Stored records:
- - - -

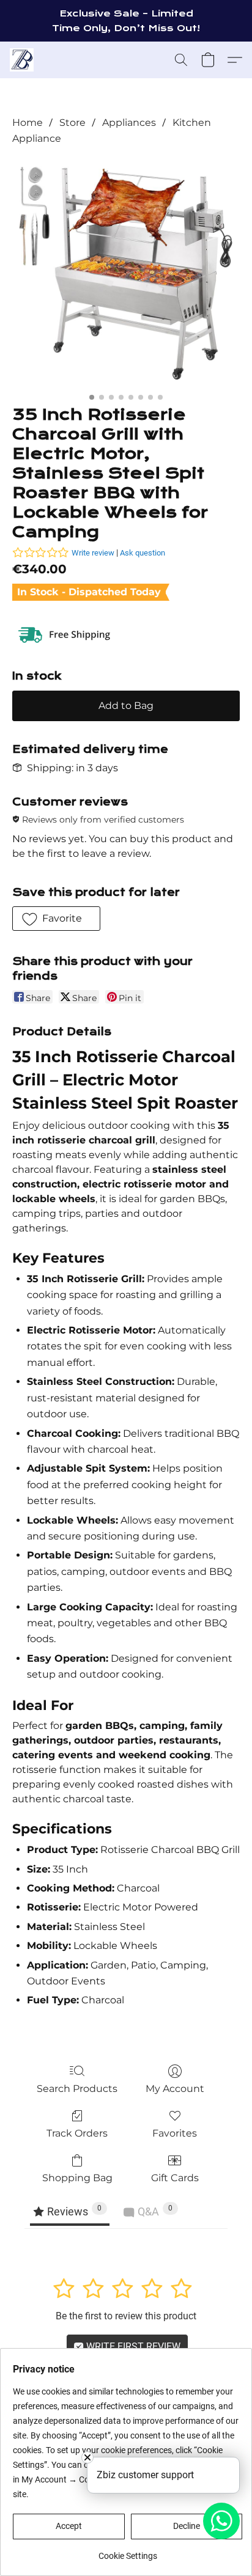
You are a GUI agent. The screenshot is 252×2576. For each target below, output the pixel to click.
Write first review (132, 2346)
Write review (93, 552)
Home (27, 122)
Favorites (174, 2133)
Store (72, 122)
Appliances (129, 122)
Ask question (142, 552)
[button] (22, 60)
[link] (127, 2551)
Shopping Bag (77, 2178)
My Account (175, 2088)
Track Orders (77, 2133)
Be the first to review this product (126, 2316)
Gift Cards (175, 2178)
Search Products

- - - -

▶ **What you are asked to do**
In the entries above, identify every line with the string "first".

▶ **Problem solution**
Write first review (132, 2346)
Be the first to review this product (126, 2316)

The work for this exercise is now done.